## PROBLEM TO WORK ON
Your answer should be one number, namely how many lines in the listing below include the word "agent".

## RECORDS FOR THIS EXERCISE

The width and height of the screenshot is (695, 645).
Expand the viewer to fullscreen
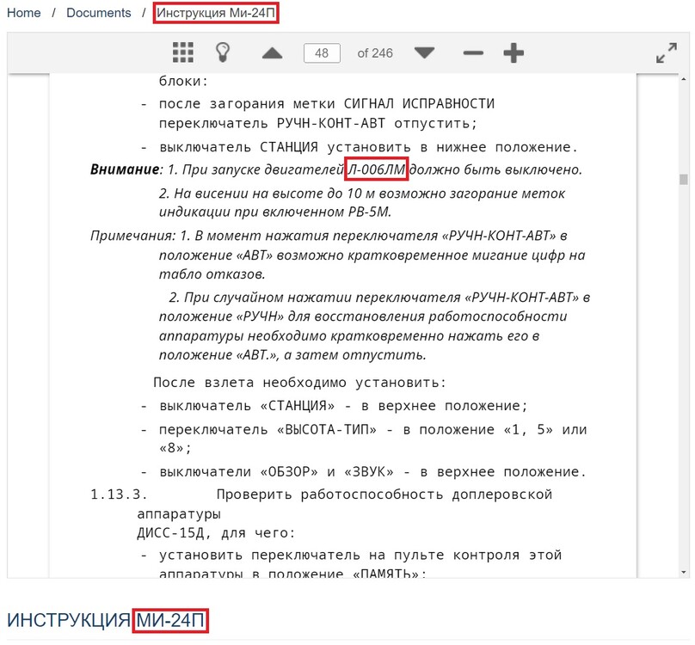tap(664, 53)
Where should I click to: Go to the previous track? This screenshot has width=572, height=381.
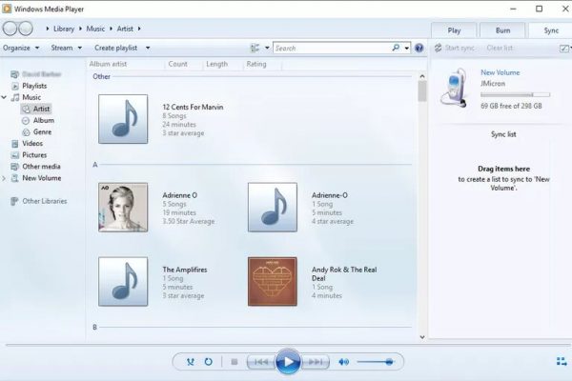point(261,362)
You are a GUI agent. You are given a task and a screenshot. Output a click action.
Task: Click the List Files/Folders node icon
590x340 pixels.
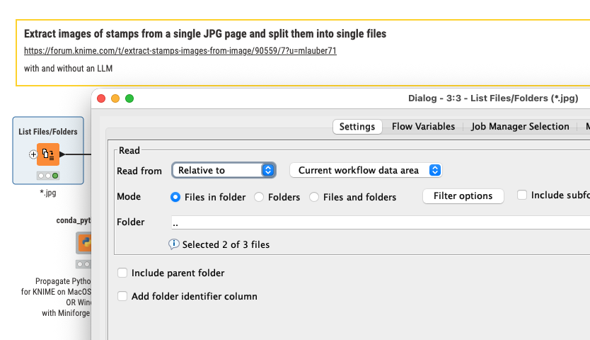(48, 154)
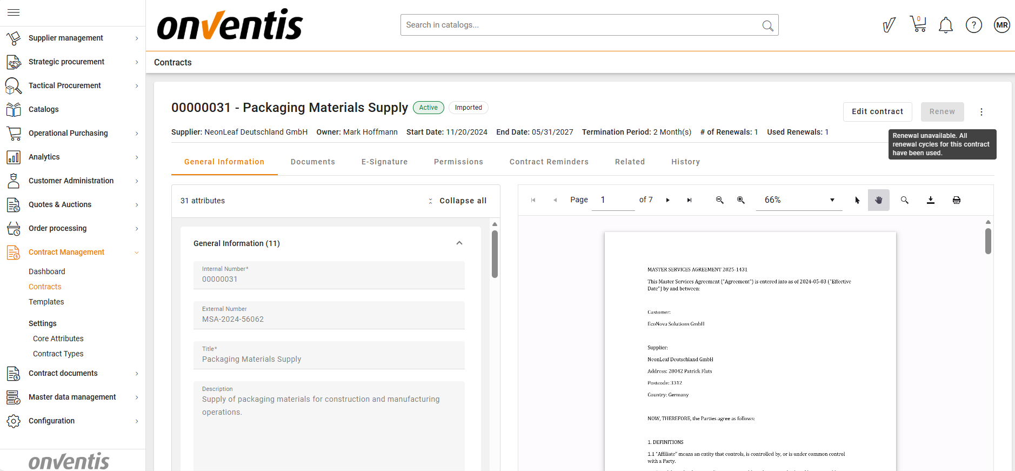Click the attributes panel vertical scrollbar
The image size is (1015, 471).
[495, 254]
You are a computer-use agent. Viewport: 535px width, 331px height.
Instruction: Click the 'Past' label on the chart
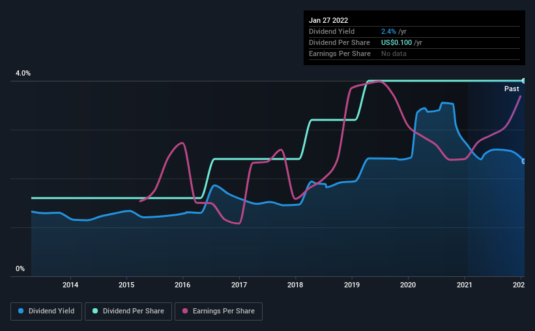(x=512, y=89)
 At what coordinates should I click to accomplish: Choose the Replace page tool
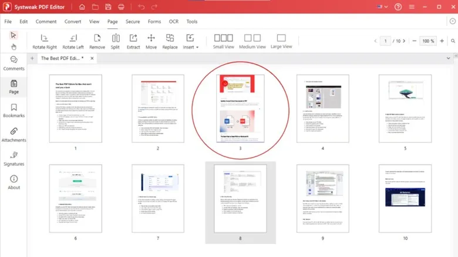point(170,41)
--
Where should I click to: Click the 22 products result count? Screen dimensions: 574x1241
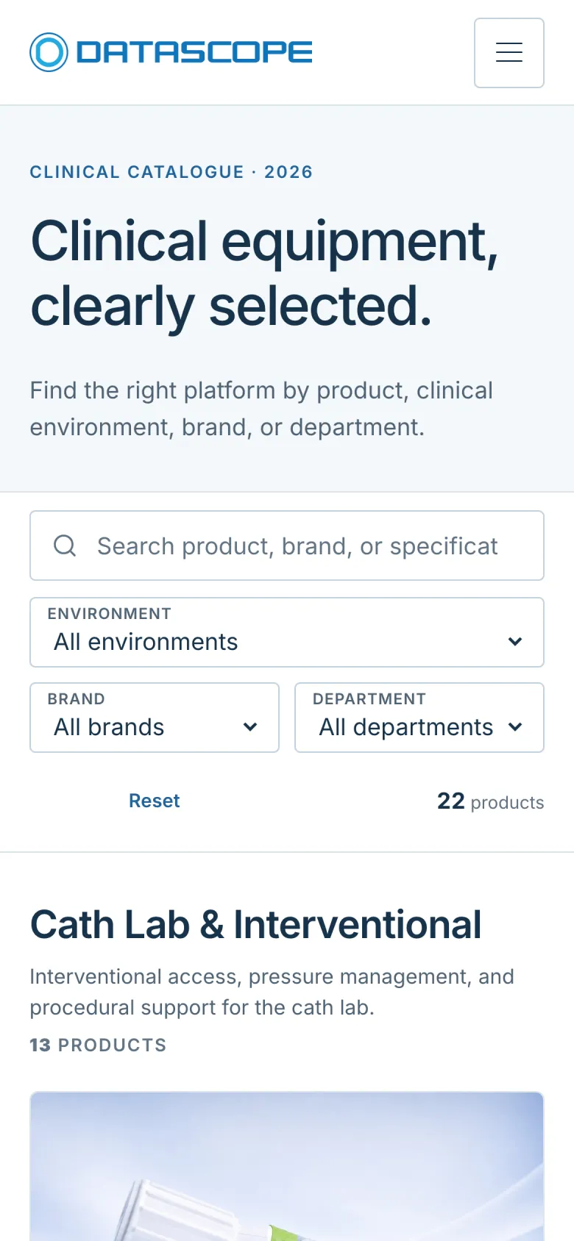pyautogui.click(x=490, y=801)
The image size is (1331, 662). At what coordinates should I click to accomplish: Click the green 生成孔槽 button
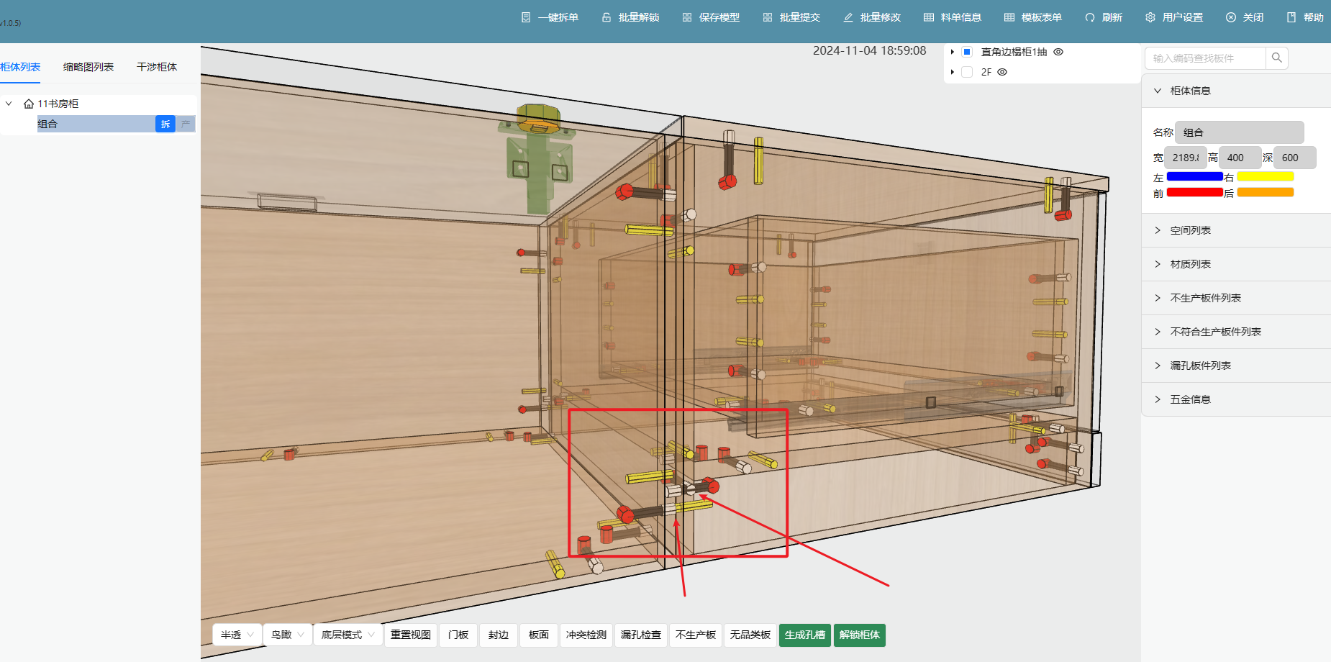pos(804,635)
==
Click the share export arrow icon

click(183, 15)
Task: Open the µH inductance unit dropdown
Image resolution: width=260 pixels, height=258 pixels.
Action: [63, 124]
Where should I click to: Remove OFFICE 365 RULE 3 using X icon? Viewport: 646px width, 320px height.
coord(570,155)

## RESPONSE FOR THIS EXERCISE
2